The statistics of the No. 3 batter reflect the team’s performances – 3 scores of 50 plus, with a sole century in 13 innings, thus breaching the 50-run mark just once in every four innings. Compared to 2016-17, when this was achieved nearly once in every two innings, the effectiveness of the No. 3 translating into the team’s success is pretty evident.
For the teams that qualified for the quarter-finals of the Ranji Trophy this year, the No. 3 has played a significant role in the fortunes of their respective sides.

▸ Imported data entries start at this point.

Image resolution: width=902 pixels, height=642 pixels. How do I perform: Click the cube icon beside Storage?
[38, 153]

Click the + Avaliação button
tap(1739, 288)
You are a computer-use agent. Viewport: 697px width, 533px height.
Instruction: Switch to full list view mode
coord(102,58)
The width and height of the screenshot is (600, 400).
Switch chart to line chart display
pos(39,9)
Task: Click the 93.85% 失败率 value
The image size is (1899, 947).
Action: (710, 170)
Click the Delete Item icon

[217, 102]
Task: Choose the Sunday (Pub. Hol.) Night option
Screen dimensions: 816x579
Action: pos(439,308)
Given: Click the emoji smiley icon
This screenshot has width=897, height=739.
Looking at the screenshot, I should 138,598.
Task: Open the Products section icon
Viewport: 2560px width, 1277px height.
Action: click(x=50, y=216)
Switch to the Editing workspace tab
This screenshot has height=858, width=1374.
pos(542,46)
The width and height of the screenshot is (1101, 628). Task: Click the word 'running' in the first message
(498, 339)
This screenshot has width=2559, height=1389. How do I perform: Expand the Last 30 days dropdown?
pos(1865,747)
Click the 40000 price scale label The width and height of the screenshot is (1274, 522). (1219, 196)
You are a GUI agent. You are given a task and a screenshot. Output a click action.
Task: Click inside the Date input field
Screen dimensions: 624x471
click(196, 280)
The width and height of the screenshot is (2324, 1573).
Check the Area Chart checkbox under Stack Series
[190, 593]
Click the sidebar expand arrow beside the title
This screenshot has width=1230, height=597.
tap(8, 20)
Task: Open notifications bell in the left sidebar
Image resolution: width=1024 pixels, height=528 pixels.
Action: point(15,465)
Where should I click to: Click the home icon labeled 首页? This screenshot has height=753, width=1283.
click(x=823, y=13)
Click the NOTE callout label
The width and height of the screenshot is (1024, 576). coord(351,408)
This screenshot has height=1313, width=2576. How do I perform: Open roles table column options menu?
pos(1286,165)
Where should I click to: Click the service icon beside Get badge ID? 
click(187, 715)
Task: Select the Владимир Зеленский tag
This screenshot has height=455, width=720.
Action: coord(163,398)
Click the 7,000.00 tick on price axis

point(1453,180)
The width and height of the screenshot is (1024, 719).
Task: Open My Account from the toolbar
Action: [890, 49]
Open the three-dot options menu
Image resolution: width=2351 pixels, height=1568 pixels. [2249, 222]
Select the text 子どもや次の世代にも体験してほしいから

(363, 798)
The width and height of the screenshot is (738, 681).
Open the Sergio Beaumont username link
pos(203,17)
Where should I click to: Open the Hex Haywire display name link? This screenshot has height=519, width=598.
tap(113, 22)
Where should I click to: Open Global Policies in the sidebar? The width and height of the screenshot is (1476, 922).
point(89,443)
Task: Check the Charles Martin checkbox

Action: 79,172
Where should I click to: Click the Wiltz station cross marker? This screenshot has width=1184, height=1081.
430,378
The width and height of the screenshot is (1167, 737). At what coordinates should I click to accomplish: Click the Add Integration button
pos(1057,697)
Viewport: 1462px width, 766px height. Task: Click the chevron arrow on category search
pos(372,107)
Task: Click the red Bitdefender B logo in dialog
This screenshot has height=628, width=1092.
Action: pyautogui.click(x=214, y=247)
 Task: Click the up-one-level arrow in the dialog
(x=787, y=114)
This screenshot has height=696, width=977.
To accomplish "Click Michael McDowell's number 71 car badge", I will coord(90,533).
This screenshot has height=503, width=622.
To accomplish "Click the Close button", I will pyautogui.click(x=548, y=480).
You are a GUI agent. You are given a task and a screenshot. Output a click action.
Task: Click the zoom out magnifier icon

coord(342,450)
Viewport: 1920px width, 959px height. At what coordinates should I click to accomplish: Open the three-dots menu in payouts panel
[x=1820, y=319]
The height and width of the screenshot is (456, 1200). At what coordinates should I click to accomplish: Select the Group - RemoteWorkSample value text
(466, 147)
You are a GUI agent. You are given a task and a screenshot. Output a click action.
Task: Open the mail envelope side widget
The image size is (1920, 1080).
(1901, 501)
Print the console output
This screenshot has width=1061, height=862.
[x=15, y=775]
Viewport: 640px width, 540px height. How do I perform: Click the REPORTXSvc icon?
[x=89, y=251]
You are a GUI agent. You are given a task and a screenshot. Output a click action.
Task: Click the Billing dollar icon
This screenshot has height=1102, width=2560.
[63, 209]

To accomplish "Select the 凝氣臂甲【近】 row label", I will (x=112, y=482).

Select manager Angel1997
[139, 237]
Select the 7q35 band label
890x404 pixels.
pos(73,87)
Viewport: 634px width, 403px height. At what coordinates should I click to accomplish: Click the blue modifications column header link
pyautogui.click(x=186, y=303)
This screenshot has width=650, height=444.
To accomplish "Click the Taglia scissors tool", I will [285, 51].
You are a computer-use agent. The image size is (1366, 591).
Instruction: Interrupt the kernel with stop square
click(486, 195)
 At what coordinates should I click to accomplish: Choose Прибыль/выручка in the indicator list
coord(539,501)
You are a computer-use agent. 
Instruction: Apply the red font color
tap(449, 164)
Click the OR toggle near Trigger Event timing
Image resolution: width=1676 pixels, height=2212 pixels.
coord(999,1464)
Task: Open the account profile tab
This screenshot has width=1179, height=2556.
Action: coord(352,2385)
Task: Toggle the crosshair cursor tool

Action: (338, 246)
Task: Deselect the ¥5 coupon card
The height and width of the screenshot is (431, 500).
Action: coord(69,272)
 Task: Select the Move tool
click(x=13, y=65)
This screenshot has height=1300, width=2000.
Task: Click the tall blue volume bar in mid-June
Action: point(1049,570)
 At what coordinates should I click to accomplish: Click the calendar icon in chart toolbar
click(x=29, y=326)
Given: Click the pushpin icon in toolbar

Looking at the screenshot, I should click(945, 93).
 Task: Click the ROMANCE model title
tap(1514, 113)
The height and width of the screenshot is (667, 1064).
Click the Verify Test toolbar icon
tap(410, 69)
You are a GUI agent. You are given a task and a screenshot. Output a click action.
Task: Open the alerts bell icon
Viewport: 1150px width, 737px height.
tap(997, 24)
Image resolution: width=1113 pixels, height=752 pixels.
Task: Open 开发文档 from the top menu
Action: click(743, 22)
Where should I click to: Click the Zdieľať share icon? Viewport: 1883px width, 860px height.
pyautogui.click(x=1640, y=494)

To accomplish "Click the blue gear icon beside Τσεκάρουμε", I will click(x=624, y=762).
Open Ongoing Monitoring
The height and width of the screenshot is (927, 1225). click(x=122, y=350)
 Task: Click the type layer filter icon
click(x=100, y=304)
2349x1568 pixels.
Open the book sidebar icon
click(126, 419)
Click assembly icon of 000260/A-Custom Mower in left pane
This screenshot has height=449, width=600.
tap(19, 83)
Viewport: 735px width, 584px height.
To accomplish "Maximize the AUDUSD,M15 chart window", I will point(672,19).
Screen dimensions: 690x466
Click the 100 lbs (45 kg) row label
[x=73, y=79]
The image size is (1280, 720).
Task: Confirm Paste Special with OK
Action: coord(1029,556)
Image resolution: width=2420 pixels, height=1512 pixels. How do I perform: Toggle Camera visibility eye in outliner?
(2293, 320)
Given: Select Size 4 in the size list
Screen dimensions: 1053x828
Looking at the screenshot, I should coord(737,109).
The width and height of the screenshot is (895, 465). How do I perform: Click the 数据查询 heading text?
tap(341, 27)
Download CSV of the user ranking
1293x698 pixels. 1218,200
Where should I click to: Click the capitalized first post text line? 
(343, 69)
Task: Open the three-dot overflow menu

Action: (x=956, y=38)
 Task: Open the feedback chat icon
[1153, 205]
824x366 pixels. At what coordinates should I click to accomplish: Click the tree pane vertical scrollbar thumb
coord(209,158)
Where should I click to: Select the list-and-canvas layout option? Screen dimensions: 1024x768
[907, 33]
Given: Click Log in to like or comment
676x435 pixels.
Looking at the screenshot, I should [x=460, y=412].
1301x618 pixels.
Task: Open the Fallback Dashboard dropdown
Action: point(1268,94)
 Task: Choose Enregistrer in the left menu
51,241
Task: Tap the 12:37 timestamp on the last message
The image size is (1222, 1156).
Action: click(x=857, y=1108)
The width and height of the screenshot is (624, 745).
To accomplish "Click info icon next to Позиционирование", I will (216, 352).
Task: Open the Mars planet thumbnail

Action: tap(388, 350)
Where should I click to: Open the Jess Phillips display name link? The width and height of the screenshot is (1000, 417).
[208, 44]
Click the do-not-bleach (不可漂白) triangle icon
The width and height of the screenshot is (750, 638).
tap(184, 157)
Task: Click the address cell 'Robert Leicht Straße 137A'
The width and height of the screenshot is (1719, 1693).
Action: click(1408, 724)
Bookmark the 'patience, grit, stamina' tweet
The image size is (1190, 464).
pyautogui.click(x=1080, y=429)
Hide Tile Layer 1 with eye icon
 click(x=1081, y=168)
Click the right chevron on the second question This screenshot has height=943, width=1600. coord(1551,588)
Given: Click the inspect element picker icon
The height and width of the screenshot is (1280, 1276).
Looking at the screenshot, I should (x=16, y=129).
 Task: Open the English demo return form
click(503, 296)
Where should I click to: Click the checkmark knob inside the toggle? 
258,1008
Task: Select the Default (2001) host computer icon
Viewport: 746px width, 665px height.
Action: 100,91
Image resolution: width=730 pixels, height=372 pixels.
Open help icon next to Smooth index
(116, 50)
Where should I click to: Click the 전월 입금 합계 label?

While Kerala was an anomaly, with no one batsman as a stand-out, Uttarakhand, Gujarat and Saurashtra saw their openers and middle-order step up at various occasions, with Gujarat skipper P Panchal the standout opener of the tournament.
For the other four teams, their respective No. 3 batsmen have been the fulcrum of their batting successes. KV Siddharth, playing his maiden season, was batting at No. 4 and No. 5 for much of the first half before moving up the order, while for Uttar Pradesh, the duties were shared equally by Priyam Garg and Mohammed Saif.
** % at 3: The percentage of innings that the batsman has played at the No. 3 position throughout the season **
In dissecting a cause for Tamil Nadu's barren run for two years, a few bright spots emerge in this season – R Sai Kishore who has finally broken out of the TNPL and limited-overs performer shadow to put in three dominating performances, the exact way he does in the first division games in Chennai; M Shahrukh Khan, who now looks a more confident and much needed middle and lower middle order batsman playing two doughty innings; and an upcoming star in Pradosh Ranjan Paul, who could well be the answer to the No. 3 position if Tamil Nadu is looking at the long-term.
If only the players apply the steel and the fighting spirit of Vinay Kumar the way he did in the Ranji semi-finals, where he battled hard to win Karnataka a tough game after having a poor season, Tamil Nadu will see more success follow its footsteps.